» **PASSAGE**:
◇ ◇ ◇ ◇ ◇

Available transcripts are automatically generated. Complete accuracy is not guaranteed.
Lynne Malcolm (00:02):
This podcast is made on the lands of the Wurundjeri people, the Woi Wurrung and Boon Wurrung. We'd like to acknowledge and pay respects to their elders, both past and present and emerging.
From the Melbourne School of Psychological Sciences at the University of Melbourne.
This is PsychTalks. Hello, I'm Lynne Malcolm and welcome to

(00:27):
psych talks. This series looks at what studies in psychology
can reveal about some of today's big issues.
Each episode dives into one facet of modern life in Australia.
You'll hear from psychology experts and a lineup of fabulous
commentators as we unlock insights into what drives people and

(00:49):
make society tick.
First up, we're entering the murky world of misinformation.

Andy Perfors (00:55):
I think the main thing to realise is that all
of us have the capacity to fall down a conspiracy
theory spiral. And especially all of us have the capacity
to be taken in by misinformation.

Lynne Malcolm (01:08):
False, misleading and inaccurate information seems to be everywhere.
In fact, last year, in 2021 Macquarie Dictionary named 'fake news'
their word of the decade.
Today we're exploring the psychological aspects of why people buy
into misinformation and seeing if there's a more productive way

(01:30):
to navigate our encounters with those peddling mis truths.
We're starting off with Liam's story.

Liam (01:37):
His family and my family have been friends forever.
So I knew him growing up. They were all part
of the church and it wasn't until probably, I was
about 13 or 14, I think when my family left
that church, his family stayed at that church

(01:59):
And that's sort of where our families kind of split. My
folks would see them in town every now and then.
And it wasn't like, there were hard feelings or anything,
it was just, you sort of moved in different circles kind
of thing.

Lynne Malcolm (02:10):
This is Liam Brewer who grew up in the regional
city of Bendigo in Victoria.

Liam (02:16):
He stayed in the church, I left when I was
probably around 16 or 17, I stopped going to church altogether. Yeah,
so he was full on church guy, married, kids the
whole thing.
Whereas I went music and went to Melbourne and

Lynne Malcolm (02:34):
Had some fun?

◇ ◇ ◇ ◇ ◇

Word and item location data:
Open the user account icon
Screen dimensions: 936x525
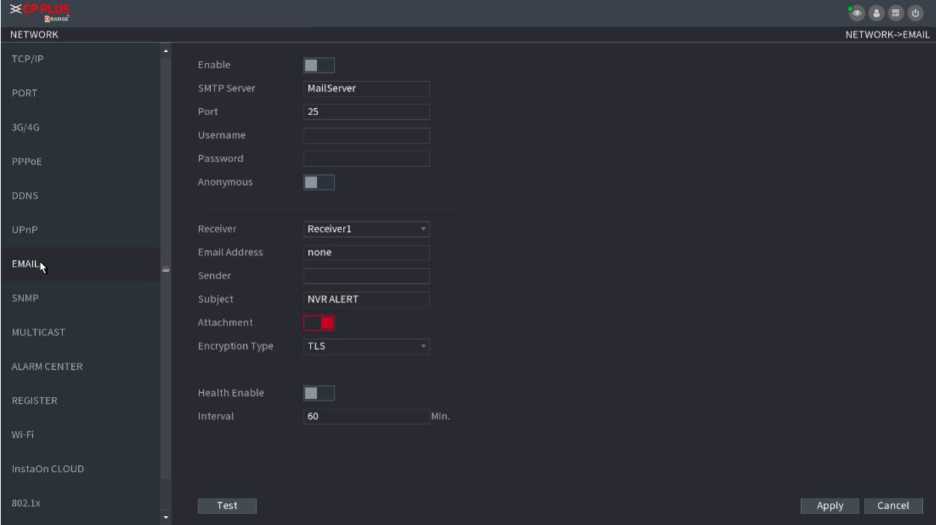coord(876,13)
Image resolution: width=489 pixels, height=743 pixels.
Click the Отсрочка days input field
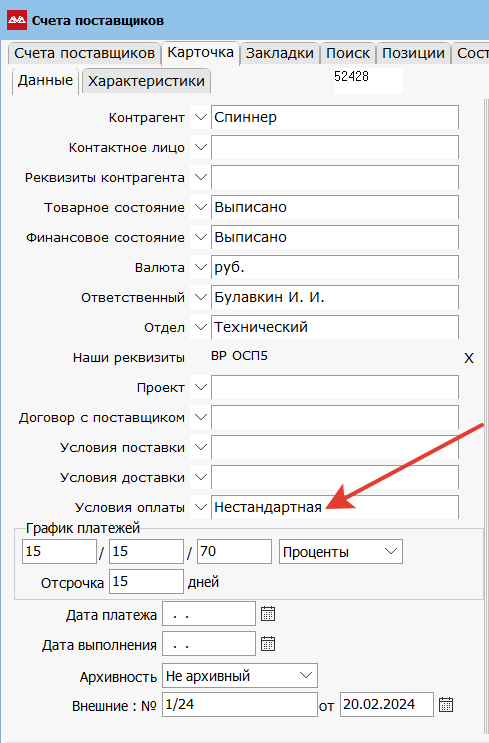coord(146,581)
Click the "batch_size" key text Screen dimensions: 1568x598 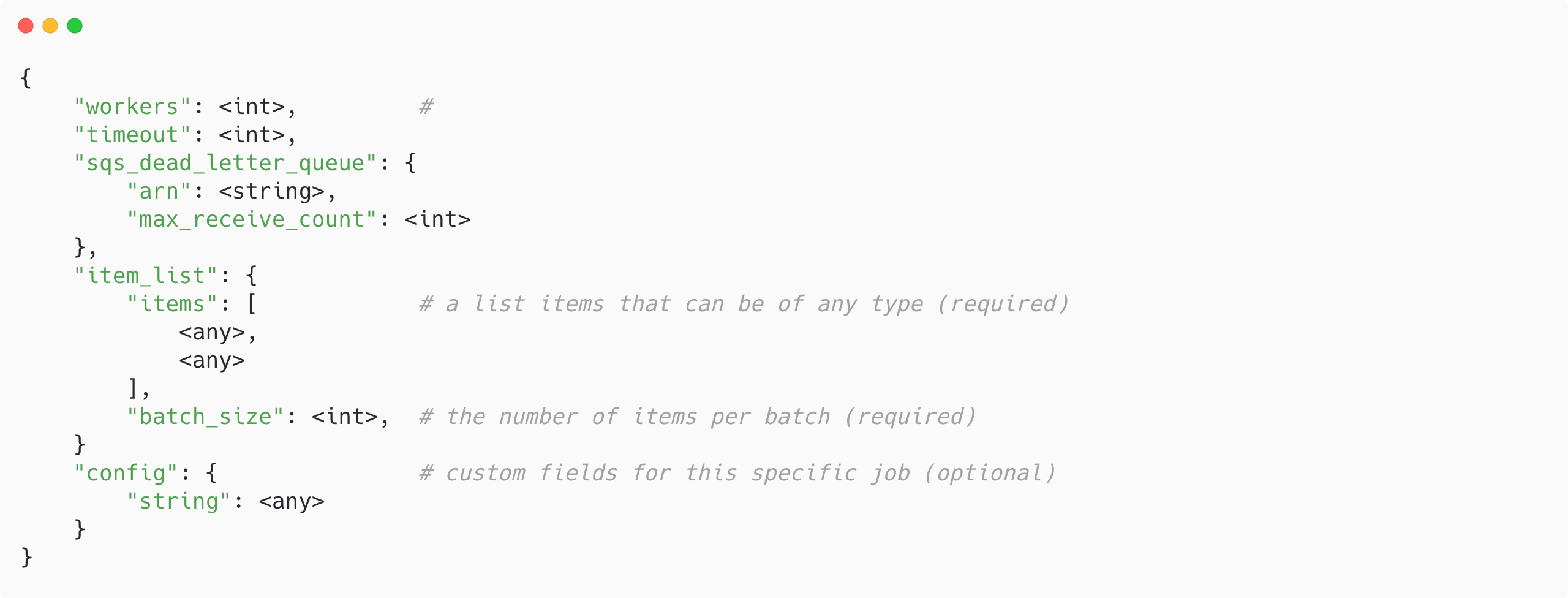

◇ ◇ ◇ ◇ ◇

» **TASKS TO PERFORM**:
1. According to the podcast transcript, where did Liam Brewer grow up?
2. Resume the podcast transcript on misinformation from the point where it stops.
The entries have no connection to the podcast transcript.

» **SOLVED TASKS**:
1. In the regional city of Bendigo in Victoria.

2.
Liam (02:35):
Yeah, let's get into rock and roll and heavy metal
and have a good time.
So yeah, totally different, totally different paths, but you know,
he was always a nice bloke and easy to talk
to and just a pretty genuine, nice Christian bloke.

Lynne Malcolm (02:53):
And when did you notice something was up with your
former friend?

Liam (02:56):
Because I hadn't been in contact with him heaps.
It wasn't really until Facebook came along that I started
to get back in touch with some of those people
from years before and he just started getting more right
wing leaning, which politically he was always sort of that way.
But then I think it was around when Trump started

(03:21):
running for president and it sort of snowballed from there.
He wasn't really a Q guy, but he definitely was
just anti mainstream media and was picking up all this
rubbish from these quite easily debunk able other sources.
It's not like full, full blown tinfoil hat, which is

(03:41):
like for me a little bit almost worse because it's
a bit more subtle. It's easier for other people to
buy into when it's not that like, hey, there are
lizard people in the royal family end of things.

Lynne Malcolm (03:56):
If you're on social media, chances are you have a
friend like Liam's among your wider network. Over the past
few decades, misinformation has increasingly infiltrated our screens, newspapers and
chat messages.

Andy Perfors (04:11):
A lot of what we're interested in studying is how
people pass on information that they believe is true, but
that's actually false in some way.

Lynne Malcolm (04:19):
This is Dr Andrew Perfors, Associate Professor of Psychology at
the Melbourne School of Psychological Sciences.

Andy Perfors (04:27):
I mean, misinformation is as old as time, but the
news environment has changed so much. We've got social media
and people have so much more power to send information
around themselves. You don't need to be someone with a
big microphone and a lot of wealth.

Lynne Malcolm (04:42):
Of course, established media outlets can also be guilty of
touting misinformation,

Dave Milner (04:48):
Especially from a mainstream media point of view. It's at
the point where the information is secondary to the message
that wants to be pushed behind it.

Lynne Malcolm (04:56):
David Milner is an award winning journalist and columnist with
The Shot.

Dave Milner (05:02):
You can twist things very easily by excluding context. That's
the major way that it's happened.

Andy Perfors (05:09):
This removing context has a big pernicious effect because it
means you can never talk about any of the complicated
nuance that really matters. You spend all of your time
trying to fill in that missing context. Even if people
end up not believing it, they've changed the discussion in
a really bad way.

Dave Milner (05:26):
Just think about what happened in Victoria. They really were
things that the Andrews government should have been criticised for.
But you have to spend so much time convincing people
that actually he's not a dictator and actually some of
this stuff is really sensible.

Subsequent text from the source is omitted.